América

Opinión // Desafiante apoteosis





El titular de la edición extraordinaria de El Tiempo acerca de lo que había sido la afluencia del pueblo de Dios a la celebración de la eucaristía del día 7 de septiembre por parte del Santo Padre Francisco a Bogotá aludía gráficamente a la multitudinaria asistencia y al sin igual entusiasmo y seriedad con los que los bogotanos y colombianos presentes en el Parque Simón Bolívar mostraron como disciplina social y respeto por lo santo. Sí, ¡ciertamente fue apoteósico! Una apoteosis que a mi juicio desafía; porque nos ha evidenciado la existencia en este país de un catolicismo dormido, si se me permite la metáfora, urgido de empujones que lo estremezcan y zarandeen. La Iglesia colombiana, a partir del paso de Francisco por sus linderos, queda desafiada a un replanteamiento de los modos de comprenderse y actuar de sus cuadros ministeriales.
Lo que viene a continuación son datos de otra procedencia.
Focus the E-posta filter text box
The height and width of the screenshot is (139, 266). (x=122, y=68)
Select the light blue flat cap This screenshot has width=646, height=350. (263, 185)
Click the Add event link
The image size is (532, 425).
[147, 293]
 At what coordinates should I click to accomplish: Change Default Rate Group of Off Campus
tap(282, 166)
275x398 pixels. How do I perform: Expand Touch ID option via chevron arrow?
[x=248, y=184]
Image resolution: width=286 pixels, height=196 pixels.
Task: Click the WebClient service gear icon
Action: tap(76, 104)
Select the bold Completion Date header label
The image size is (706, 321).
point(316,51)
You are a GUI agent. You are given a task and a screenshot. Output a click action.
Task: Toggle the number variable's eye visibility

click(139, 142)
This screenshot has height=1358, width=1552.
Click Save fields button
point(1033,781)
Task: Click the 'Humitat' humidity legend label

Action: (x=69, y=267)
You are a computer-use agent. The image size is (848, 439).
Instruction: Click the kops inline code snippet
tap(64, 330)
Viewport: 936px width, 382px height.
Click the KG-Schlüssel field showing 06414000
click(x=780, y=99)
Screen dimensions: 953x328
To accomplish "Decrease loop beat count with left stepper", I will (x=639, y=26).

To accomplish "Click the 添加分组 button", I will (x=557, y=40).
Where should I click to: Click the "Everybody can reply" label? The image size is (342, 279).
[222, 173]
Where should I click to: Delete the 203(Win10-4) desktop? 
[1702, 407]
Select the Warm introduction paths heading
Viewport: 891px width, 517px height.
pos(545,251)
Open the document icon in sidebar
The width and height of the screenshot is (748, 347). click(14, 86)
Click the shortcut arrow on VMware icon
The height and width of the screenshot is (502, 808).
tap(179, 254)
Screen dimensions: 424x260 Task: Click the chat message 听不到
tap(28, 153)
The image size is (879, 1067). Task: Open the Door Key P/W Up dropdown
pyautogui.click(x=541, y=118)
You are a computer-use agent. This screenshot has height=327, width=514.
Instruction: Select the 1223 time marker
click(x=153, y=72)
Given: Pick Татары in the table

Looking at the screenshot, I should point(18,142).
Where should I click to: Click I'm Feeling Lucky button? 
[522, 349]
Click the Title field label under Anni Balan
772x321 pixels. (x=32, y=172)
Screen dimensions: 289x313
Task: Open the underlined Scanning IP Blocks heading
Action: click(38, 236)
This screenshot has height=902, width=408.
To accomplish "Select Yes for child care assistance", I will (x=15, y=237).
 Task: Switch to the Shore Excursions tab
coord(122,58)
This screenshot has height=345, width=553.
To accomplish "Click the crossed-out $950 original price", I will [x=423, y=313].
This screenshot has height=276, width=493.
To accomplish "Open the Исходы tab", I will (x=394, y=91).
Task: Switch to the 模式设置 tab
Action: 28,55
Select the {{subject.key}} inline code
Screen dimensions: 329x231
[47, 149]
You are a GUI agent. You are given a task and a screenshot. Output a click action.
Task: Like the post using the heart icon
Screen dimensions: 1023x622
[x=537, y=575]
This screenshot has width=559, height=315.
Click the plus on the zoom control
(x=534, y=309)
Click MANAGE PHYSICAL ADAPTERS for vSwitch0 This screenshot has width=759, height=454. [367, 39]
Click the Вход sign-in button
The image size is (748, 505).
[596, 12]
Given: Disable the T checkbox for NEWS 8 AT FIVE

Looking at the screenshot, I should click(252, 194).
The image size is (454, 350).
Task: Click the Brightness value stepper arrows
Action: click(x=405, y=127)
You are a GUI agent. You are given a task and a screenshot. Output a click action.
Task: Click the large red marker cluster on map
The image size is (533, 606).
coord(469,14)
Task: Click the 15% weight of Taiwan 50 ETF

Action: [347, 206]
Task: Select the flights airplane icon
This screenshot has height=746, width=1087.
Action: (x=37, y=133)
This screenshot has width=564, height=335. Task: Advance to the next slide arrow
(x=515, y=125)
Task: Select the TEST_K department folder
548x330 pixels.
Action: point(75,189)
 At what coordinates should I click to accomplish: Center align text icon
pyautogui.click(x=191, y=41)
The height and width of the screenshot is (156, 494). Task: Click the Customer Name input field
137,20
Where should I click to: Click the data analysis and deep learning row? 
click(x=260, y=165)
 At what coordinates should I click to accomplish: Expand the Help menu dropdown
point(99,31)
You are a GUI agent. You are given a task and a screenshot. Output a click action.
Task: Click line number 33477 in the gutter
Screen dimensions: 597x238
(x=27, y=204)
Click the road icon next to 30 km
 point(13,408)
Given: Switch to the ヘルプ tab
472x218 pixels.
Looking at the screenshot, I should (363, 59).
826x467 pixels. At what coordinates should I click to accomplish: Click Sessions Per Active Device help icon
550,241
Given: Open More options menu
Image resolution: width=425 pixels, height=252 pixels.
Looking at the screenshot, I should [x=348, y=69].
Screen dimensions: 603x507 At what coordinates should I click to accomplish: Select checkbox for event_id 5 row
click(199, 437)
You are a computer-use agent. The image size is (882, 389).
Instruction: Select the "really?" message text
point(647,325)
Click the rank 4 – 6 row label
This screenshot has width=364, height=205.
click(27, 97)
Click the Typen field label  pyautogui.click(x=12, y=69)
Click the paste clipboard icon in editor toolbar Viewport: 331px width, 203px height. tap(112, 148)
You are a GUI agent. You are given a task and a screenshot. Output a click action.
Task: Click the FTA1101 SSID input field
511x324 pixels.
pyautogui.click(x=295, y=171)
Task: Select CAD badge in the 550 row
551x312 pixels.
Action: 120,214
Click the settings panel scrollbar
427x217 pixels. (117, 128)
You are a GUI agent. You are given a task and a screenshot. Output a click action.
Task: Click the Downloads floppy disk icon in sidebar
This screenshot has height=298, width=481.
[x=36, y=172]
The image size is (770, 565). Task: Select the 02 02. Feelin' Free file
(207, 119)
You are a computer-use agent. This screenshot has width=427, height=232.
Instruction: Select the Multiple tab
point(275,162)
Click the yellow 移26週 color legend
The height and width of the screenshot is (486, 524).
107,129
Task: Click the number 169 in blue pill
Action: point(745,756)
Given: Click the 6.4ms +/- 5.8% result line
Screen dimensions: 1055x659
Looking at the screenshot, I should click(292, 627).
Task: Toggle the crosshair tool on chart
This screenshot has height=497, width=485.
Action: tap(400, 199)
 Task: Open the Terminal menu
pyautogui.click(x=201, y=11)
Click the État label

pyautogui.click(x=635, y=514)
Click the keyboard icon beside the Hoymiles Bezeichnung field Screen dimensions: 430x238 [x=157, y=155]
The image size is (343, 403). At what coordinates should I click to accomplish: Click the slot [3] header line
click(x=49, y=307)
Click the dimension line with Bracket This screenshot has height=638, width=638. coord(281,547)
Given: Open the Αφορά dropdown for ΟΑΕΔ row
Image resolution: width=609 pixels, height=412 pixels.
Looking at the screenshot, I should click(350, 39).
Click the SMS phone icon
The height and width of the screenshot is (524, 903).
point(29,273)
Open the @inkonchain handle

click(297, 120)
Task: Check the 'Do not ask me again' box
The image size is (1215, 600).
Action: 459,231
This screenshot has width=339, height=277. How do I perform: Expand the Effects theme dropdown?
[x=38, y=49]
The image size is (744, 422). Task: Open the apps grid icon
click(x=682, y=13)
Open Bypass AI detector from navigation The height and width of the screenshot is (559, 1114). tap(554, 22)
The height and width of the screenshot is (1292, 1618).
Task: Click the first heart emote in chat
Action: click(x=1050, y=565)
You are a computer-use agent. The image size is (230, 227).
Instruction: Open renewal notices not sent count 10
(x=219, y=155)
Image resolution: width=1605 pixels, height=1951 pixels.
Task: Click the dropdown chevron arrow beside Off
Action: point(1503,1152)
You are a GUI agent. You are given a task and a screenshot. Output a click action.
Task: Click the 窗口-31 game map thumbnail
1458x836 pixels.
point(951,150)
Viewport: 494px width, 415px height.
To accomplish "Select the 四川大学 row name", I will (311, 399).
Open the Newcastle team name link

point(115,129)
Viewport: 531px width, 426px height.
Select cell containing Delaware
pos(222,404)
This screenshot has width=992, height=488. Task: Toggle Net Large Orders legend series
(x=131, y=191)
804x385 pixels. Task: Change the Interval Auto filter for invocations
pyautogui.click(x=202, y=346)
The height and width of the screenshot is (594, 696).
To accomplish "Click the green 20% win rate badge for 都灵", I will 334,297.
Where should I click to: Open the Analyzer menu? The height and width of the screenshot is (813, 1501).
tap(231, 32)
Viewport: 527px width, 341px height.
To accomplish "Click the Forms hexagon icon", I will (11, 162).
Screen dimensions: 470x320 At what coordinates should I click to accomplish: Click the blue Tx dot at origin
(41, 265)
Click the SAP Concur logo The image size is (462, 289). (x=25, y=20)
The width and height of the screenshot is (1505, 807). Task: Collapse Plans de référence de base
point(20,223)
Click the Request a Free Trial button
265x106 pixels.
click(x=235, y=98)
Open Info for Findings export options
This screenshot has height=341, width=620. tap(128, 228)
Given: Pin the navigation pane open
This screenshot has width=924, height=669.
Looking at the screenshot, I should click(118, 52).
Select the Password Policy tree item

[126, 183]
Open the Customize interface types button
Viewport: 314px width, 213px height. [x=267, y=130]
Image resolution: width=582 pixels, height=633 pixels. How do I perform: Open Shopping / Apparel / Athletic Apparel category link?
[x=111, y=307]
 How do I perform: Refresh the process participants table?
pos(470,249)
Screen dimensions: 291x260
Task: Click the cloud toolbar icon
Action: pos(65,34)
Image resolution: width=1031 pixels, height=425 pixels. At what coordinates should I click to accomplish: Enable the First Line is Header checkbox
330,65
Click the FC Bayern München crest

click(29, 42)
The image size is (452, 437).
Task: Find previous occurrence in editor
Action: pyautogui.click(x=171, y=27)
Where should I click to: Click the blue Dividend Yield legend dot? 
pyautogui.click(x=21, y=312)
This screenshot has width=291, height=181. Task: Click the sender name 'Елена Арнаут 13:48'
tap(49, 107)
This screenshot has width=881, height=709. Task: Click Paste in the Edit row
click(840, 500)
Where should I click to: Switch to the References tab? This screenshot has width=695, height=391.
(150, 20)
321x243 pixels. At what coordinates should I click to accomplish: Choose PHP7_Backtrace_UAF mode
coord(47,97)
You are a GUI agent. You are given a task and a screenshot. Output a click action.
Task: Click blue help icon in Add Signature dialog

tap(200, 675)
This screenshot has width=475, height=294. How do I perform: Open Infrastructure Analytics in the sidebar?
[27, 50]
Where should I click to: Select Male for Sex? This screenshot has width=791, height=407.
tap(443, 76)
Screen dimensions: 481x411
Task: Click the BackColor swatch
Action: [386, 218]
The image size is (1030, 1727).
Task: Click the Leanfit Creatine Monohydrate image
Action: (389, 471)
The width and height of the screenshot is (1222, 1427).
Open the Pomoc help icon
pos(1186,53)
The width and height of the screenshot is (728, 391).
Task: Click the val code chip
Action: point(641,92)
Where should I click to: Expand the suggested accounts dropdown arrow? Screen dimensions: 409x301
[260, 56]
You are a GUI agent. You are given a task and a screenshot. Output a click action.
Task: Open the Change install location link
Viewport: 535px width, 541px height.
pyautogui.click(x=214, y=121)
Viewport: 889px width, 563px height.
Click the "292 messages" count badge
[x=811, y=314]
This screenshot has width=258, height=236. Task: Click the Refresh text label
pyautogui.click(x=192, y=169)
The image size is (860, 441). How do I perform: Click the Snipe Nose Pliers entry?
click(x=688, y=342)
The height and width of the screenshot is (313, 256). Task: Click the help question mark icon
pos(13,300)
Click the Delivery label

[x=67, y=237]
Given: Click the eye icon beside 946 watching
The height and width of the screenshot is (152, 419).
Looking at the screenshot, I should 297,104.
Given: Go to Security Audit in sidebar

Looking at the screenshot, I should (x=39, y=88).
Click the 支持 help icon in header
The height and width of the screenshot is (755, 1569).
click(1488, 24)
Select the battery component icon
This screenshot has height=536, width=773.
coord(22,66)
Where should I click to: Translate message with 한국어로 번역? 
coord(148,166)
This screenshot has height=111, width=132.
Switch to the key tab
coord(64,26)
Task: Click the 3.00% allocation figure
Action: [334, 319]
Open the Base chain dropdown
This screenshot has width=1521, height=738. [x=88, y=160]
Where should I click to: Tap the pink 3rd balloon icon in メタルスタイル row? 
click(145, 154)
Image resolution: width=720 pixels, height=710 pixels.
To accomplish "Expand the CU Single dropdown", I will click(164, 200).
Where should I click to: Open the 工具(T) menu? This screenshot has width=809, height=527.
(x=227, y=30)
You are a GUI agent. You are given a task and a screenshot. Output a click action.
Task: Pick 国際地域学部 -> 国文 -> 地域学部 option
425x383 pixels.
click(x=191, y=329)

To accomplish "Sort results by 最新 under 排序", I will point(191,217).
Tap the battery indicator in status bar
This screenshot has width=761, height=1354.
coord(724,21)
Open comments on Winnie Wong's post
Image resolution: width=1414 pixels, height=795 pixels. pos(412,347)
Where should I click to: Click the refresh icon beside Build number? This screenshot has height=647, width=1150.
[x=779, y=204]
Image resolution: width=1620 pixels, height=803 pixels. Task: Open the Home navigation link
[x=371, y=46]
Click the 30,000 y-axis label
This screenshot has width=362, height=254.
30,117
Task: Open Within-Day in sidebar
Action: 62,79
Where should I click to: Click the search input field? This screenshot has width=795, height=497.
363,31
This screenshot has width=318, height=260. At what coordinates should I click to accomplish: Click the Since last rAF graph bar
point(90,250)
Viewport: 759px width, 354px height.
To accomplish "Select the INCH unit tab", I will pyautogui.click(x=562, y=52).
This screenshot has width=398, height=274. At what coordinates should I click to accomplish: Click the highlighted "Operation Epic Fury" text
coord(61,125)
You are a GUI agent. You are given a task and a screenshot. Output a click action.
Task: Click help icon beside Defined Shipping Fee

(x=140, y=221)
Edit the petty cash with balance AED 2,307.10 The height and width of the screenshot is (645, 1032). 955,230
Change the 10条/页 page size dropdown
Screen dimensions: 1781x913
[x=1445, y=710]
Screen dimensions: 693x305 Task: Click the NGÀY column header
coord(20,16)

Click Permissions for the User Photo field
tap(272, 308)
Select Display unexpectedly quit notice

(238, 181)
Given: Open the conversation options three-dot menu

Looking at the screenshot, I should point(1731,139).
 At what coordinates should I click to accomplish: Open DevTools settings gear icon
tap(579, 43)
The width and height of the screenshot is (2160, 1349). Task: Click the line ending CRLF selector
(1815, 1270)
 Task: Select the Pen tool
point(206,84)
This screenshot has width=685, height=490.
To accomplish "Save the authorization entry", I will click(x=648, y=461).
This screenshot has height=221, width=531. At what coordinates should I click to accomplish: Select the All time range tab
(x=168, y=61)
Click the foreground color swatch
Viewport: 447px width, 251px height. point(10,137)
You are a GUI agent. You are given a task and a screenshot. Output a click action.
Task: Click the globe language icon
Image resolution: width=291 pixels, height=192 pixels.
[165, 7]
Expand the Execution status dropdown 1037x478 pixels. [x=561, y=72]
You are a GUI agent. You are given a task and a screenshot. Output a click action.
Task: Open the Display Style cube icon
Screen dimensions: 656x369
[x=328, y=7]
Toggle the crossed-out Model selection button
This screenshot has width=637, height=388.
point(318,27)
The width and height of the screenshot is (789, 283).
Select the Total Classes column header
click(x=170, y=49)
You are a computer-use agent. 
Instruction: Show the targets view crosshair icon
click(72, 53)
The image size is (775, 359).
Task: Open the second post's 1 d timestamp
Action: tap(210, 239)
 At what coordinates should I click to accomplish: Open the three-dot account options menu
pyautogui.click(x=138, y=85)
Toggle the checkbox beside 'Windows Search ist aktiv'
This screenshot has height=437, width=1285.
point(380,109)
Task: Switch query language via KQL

Las campañas negativas que precedieron a la llegada de Francisco por diversos medios actuales de comunicación e información, alusivas a los costos para el país, o a rechazos a las propuestas renovadoras de la Iglesia Universal a la luz del Vaticano II impulsados por el papa Francisco, se unían a los intereses de politiqueros que pretendieron capitalizar esta visita. Todo esto quedó apabullado por la reacción singular de un país que vive mayoritariamente un catolicismo sembrado en el inconsciente colectivo, por una evangelización con sus sombras, pero igualmente con sus grandes luces.

Francisco generó una corriente de admiración y gozo por sus gestos y sus palabras. Y estos gestos y palabras del sucesor de Pedro se constituyen en paradigma de lo que deben ser los gestos y las palabras de los ministros y ministras de la Iglesia colombiana ordenados o laicales, como del pueblo santo fiel de Dios, llamado a vivir una ministerialidad a partir de su vocación bautismal como magistralmente lo ha señalado el papa Francisco en su carta al cardenal Oüellet, presidente de la Pontifica Comisión para América Latina.

El desafío que significa darnos cuenta que tenemos una gran masa católica que debe despertar, señala la urgencia de una nueva manera de ejercer el ministerio eclesial. La cercanía del Obispo de Roma, su sensibilidad ante el dolor y sufrimiento, su tocar y ser tocado, su espontaneidad al poner encima de su solideo sombreros y aditamentos típicos de cada región del país, la sencillez del vehículo que lo transportó y sus palabras capaces de provocar el efecto significado, porque denunciaron atrocidades y señalaron con prístina claridad hacia dónde orientar el presente y el porvenir, señalan una manera de actuar y ser.

Es evidente que la Iglesia colombiana está ante el desafío de desarrollar nuevas expresiones de su ministerialidad. Nuevos modos de ser obispos, cercanos, atentos a la realidad, sencillos, cuya mayor dignidad es el servicio minoritario al pueblo santo fiel de Dios. Nuevas maneras de ser presbíteros, volcados hacia la predicación de la buena nueva y la construcción de comunidades lugares de perdón y amor, nuevas formas de vida ministerial laical, centradas en la pasión por el reino, los grandes asuntos de la justicia, la solidaridad, la reconciliación y la paz y no en las solas acciones cultuales y litúrgicas.

Francisco ha significado un viento fresco para todos y todas en la Iglesia de Colombia. Tentados por las ofertas de polarización ahora sabemos que es posible ir más allá y privilegiar la urgencia de la reconciliación. Podemos y debemos mantener la ilusión de construir un país en justicia, solidaridad y paz. ¡Gracias, Francisco, por este apoteósico desafío!